When considering the leviathan size of the federal government, it’s easy to overlook the quality of individual programs. Muni Yogeshwaran/Getty Images

Key Takeaways

The newly released “2019 Congressional Pig Book” from Citizens Against Government Waste helps to expose the corruption behind many government programs. 

Some of the federal government’s most embarrassing instances of corrupt and wasteful misuse of taxpayer dollars are located in Washington, D.C., itself. 

When the federal government finds new ways to mismanage and misuse money, it also creates new means by which corrupt influences can leech off taxpayers. 

When considering the leviathan size of the federal government, it’s easy to overlook the quality of individual programs. After all, we can reduce the $4.1 trillion that Washington spent last year to lines in a spreadsheet. 

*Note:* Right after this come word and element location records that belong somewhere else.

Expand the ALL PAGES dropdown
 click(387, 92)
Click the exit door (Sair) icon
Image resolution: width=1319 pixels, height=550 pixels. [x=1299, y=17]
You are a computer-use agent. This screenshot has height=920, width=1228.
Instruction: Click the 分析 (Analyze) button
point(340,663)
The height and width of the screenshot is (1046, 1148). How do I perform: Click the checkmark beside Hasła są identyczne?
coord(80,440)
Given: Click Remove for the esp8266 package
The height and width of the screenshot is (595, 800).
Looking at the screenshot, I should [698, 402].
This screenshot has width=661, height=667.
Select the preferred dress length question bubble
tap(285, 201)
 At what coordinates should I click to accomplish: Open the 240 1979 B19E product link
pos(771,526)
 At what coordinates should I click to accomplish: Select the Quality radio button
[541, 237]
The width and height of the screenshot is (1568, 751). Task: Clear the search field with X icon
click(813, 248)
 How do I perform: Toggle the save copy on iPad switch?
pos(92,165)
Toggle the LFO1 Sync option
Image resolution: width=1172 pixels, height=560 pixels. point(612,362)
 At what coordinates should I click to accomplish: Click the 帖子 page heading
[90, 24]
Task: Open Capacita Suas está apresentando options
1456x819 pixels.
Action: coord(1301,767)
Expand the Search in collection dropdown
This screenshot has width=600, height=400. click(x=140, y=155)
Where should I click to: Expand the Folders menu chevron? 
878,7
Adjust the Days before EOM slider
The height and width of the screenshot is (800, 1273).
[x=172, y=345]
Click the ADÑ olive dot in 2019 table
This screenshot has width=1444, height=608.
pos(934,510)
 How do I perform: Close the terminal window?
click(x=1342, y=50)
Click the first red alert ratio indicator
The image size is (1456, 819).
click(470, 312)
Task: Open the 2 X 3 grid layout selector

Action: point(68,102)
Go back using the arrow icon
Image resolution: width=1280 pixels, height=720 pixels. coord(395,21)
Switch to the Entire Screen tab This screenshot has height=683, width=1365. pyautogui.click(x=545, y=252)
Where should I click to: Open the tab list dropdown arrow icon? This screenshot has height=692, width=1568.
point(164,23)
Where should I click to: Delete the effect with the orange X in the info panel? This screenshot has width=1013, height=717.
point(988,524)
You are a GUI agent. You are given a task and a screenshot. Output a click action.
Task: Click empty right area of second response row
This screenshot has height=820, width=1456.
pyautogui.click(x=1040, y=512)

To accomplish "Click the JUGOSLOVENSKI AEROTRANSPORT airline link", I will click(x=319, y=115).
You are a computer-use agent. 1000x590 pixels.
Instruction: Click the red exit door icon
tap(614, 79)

However, the truth of big government goes much deeper. Indeed, just as the biblical Leviathan was a giant and hideous sea monster, wasteful government programs are also hideously corrupt. 

The newly released “2019 Congressional Pig Book” from Citizens Against Government Waste helps to expose the corruption behind many government programs. 

Congress and the American people should pay special attention to the places where the annual Pig Book overlaps with wasteful policies and programs identified by The Heritage Foundation’s “Blueprint for Balance,” which focuses on cuts to overreaching and underperforming government programs. 

For example, one program that both the 2019 Pig Book and the “Blueprint for Balance” flag for corruption and waste is the Appalachian Regional Commission. 

The commission was established as one of President Lyndon Johnson’s Great Society programs, which have been chronic sources of incredible waste, corruption, and failure in the United States.

The Great Society’s trademark blend of excess and lack of accountability is present in the Appalachian Regional Commission, which includes goals of questionable relevance to the federal government, such as “stimulation of indigenous arts and crafts of the region.” 

The Pig Book argues that the commission is duplicative of other federal, state, and local programs. The Heritage blueprint recommends eliminating it entirely, cutting away the federal government’s pointless regional handouts and saving $162 million. 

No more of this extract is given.